### DATA TO PROCESS
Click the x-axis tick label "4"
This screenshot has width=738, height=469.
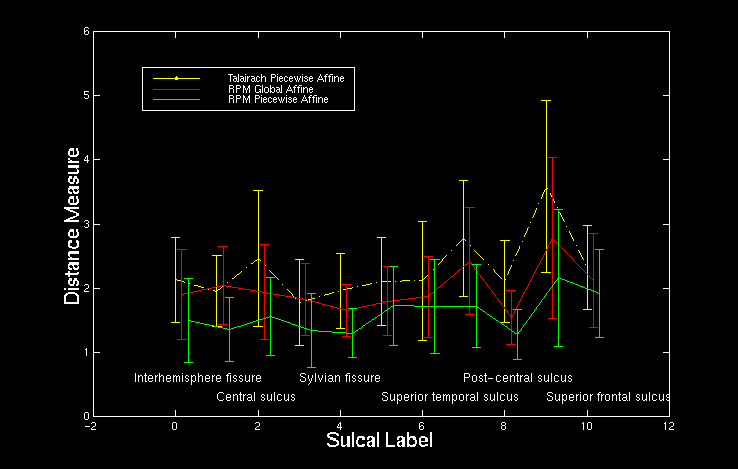pyautogui.click(x=339, y=426)
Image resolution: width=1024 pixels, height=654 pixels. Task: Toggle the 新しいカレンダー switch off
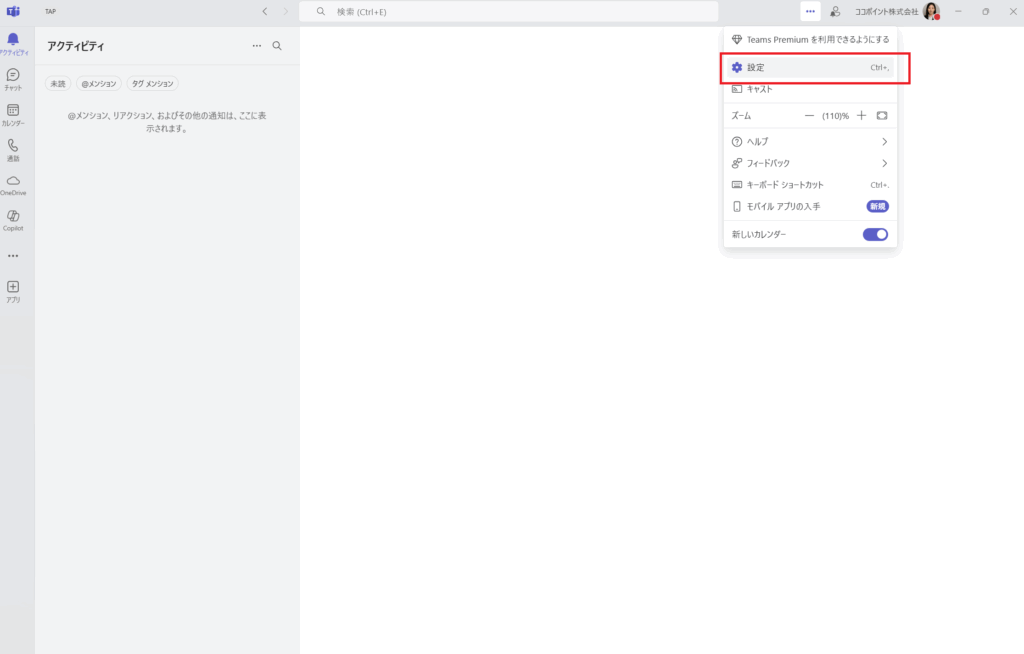[x=875, y=234]
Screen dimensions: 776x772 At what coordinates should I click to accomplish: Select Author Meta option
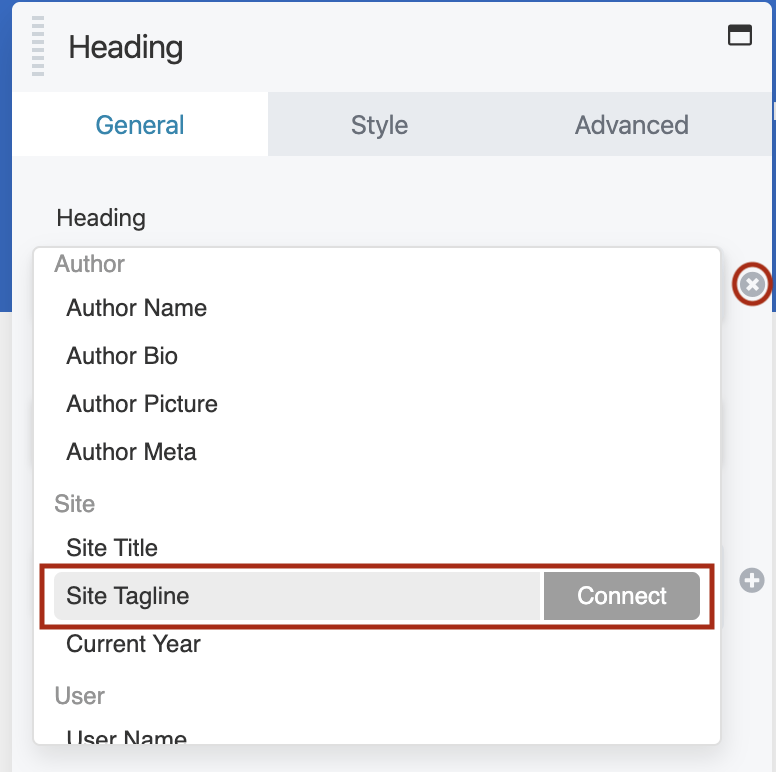[131, 452]
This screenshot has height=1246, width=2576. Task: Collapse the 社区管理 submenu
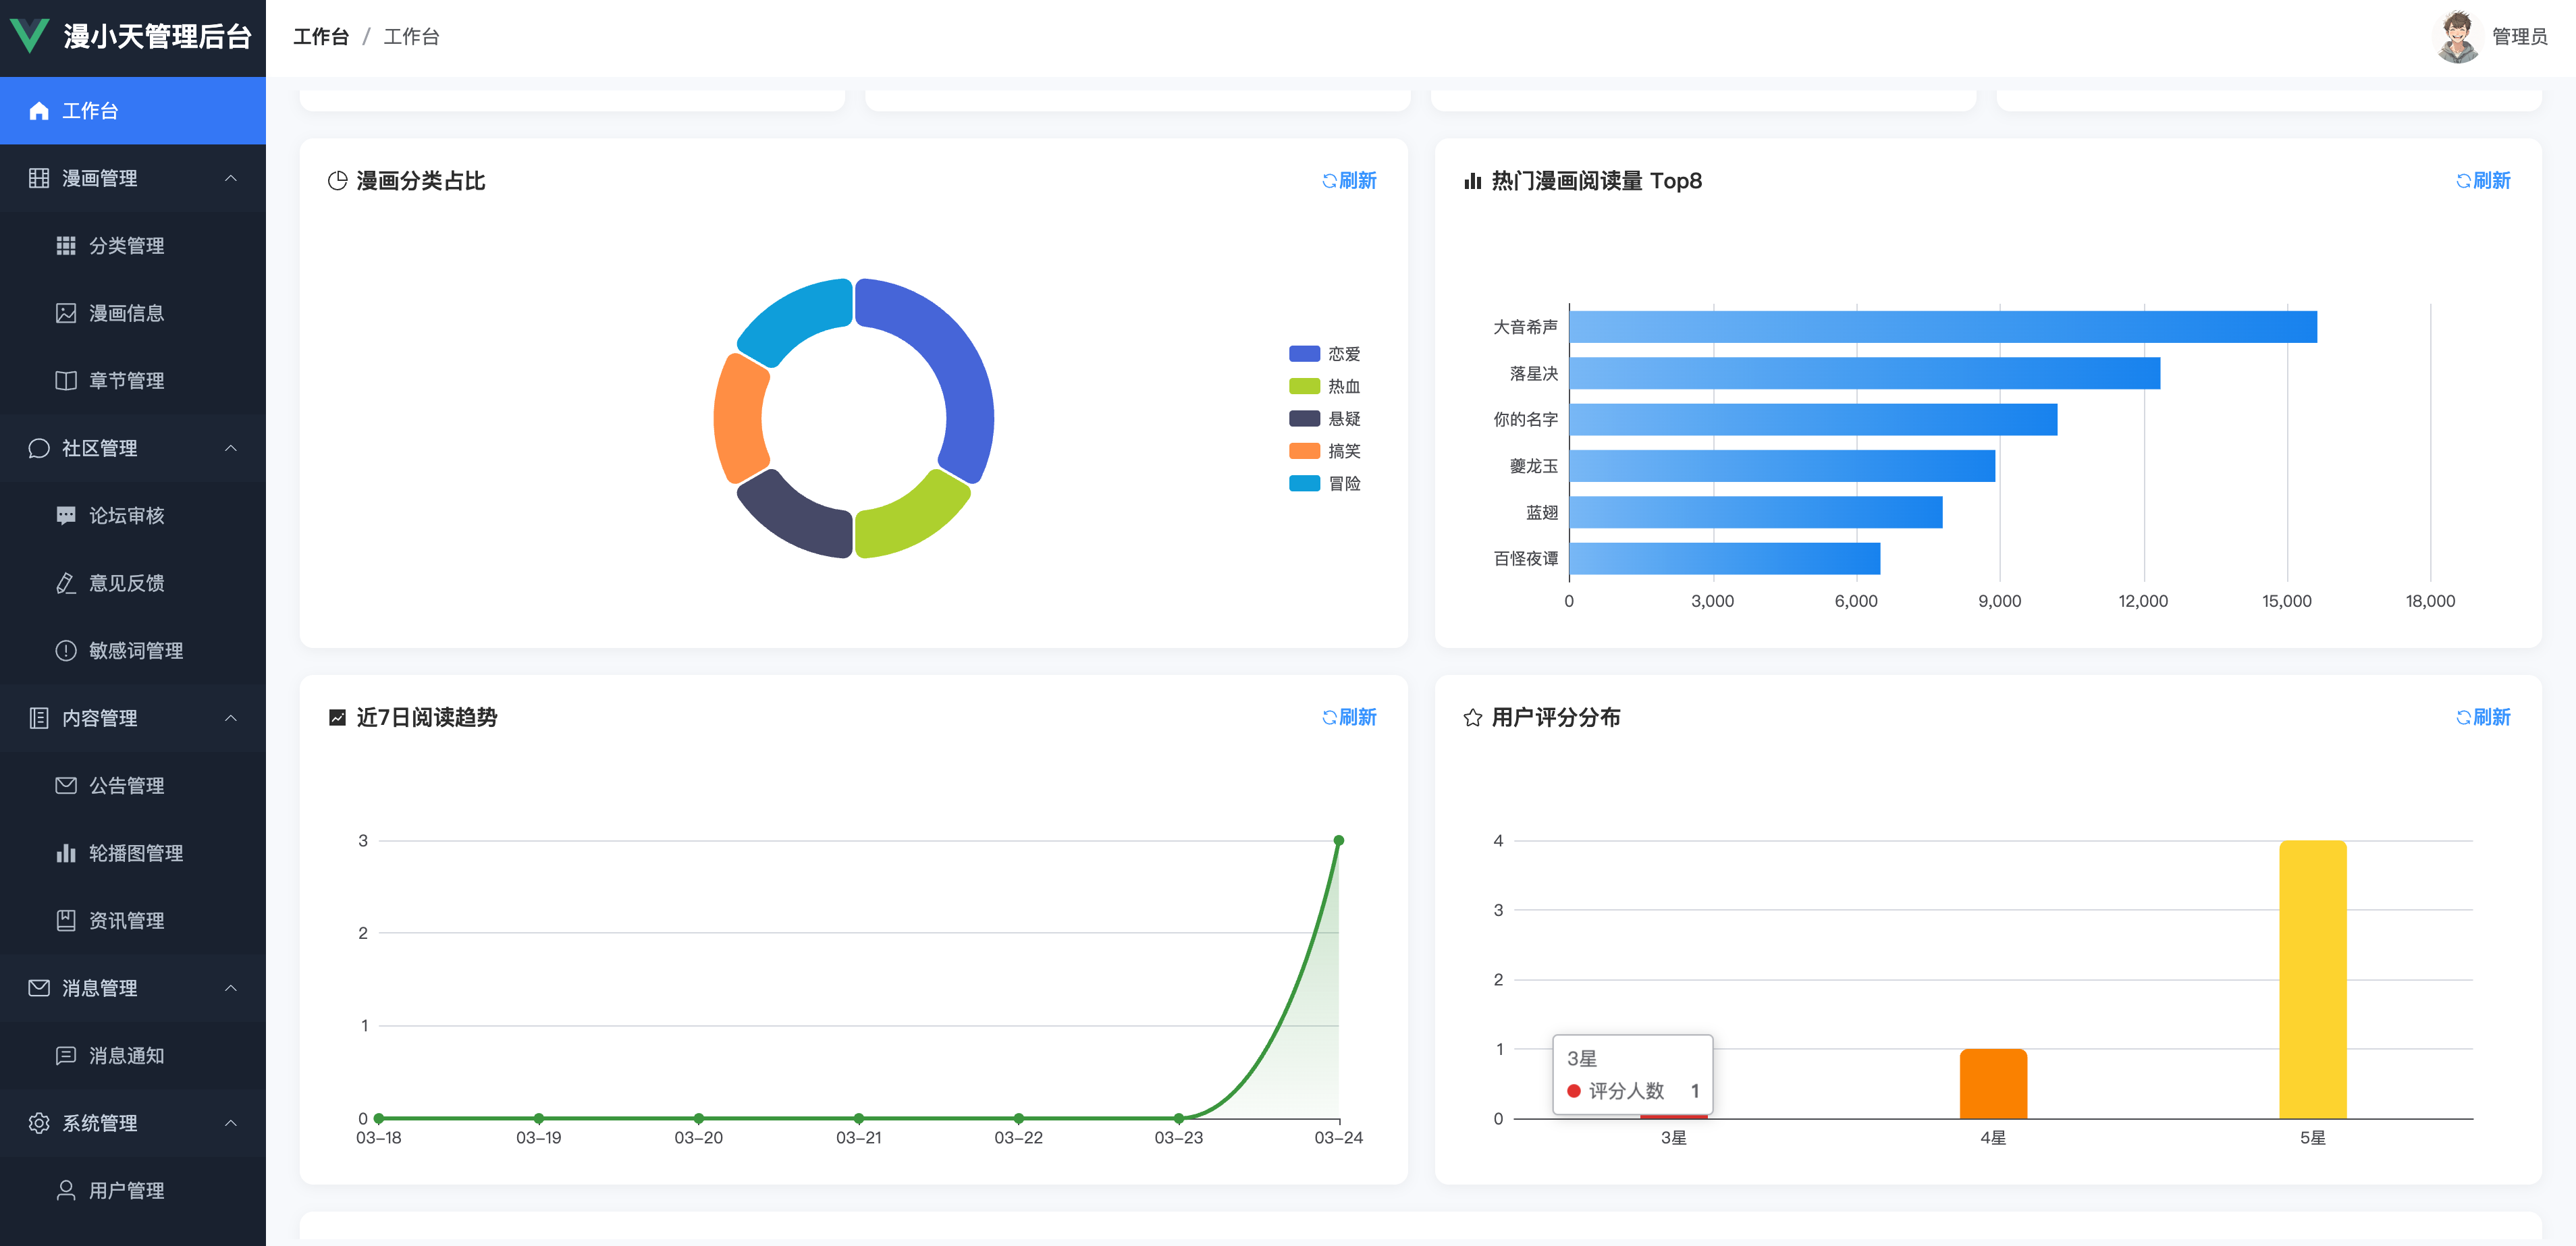[x=133, y=448]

### WHAT THE TASK REQUIRES
Your answer should consist solely of the lines from the one holding "Image resolution: width=1024" through the end of the listing, reproduced exactly and without pictures.

### RESPONSE
Image resolution: width=1024 pixels, height=654 pixels. Task: Toggle the 新しいカレンダー switch off
[x=875, y=234]
Screen dimensions: 776x772 At what coordinates should I click to accomplish: Select Author Meta option
[131, 452]
This screenshot has height=1246, width=2576. Task: Collapse the 社区管理 submenu
[x=133, y=448]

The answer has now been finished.